→ Entries shown:
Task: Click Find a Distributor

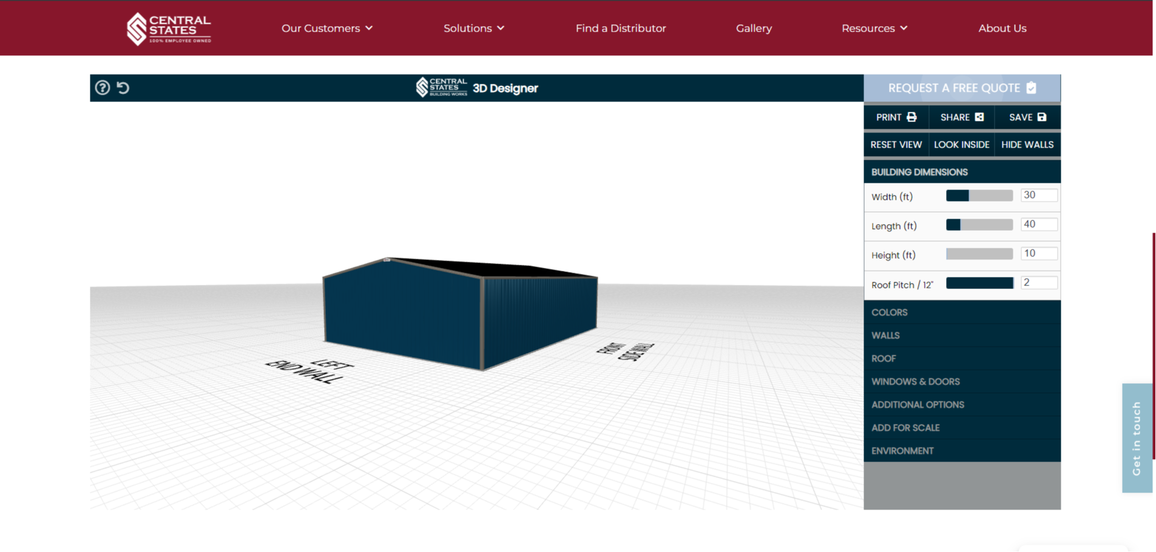Action: 620,28
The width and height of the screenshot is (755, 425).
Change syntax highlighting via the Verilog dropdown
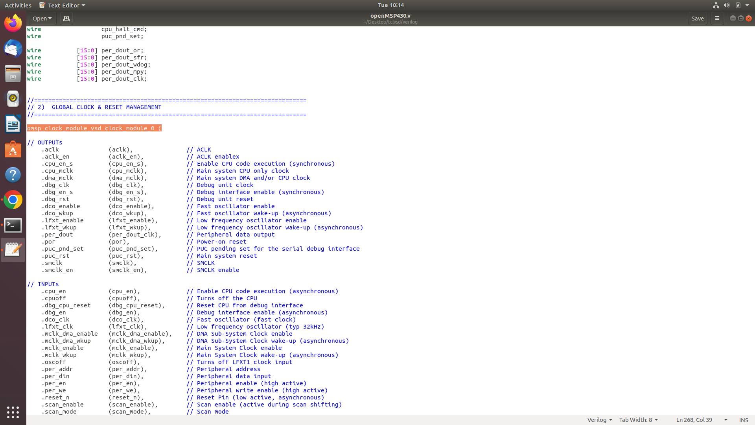coord(599,419)
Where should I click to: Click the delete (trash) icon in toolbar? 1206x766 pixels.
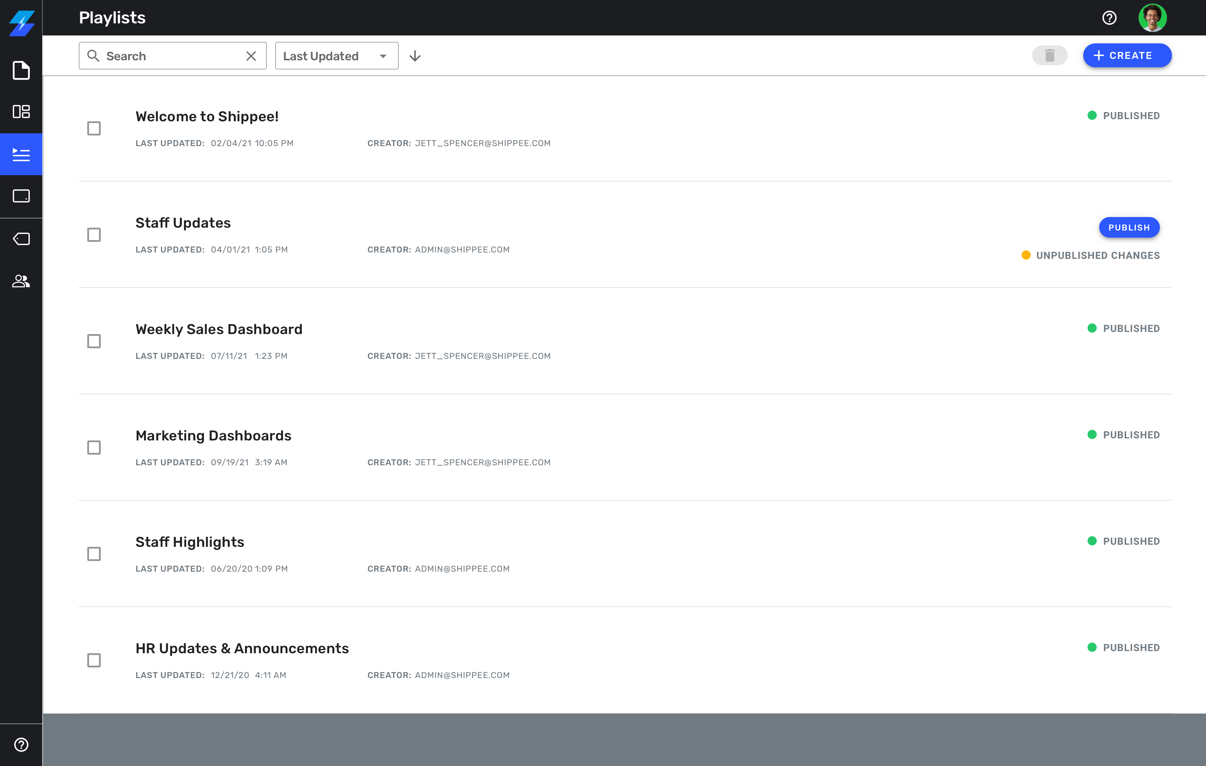point(1050,56)
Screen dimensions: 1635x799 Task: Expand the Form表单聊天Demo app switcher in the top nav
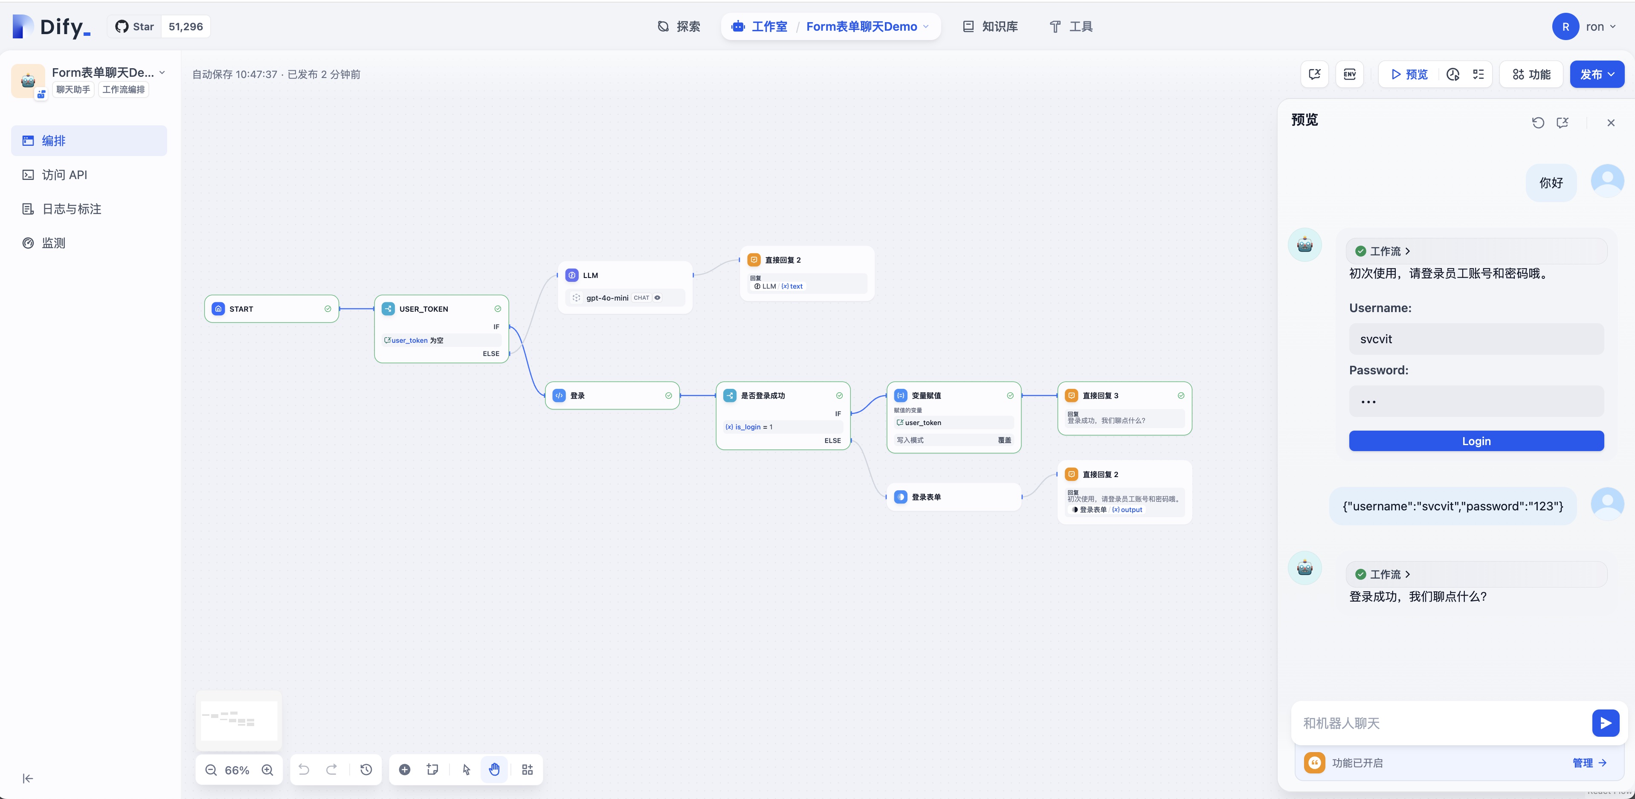coord(867,27)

→ What you need to do:
Would you please write out the entries in full, exactly as they read, but without pictures?

→ Answer space:
Task: Click Find a Distributor

Action: 620,28
The width and height of the screenshot is (755, 425).
Change syntax highlighting via the Verilog dropdown
coord(599,419)
Where should I click to: Click the delete (trash) icon in toolbar? 1206x766 pixels.
point(1050,56)
Screen dimensions: 1635x799 Task: Expand the Form表单聊天Demo app switcher in the top nav
coord(867,27)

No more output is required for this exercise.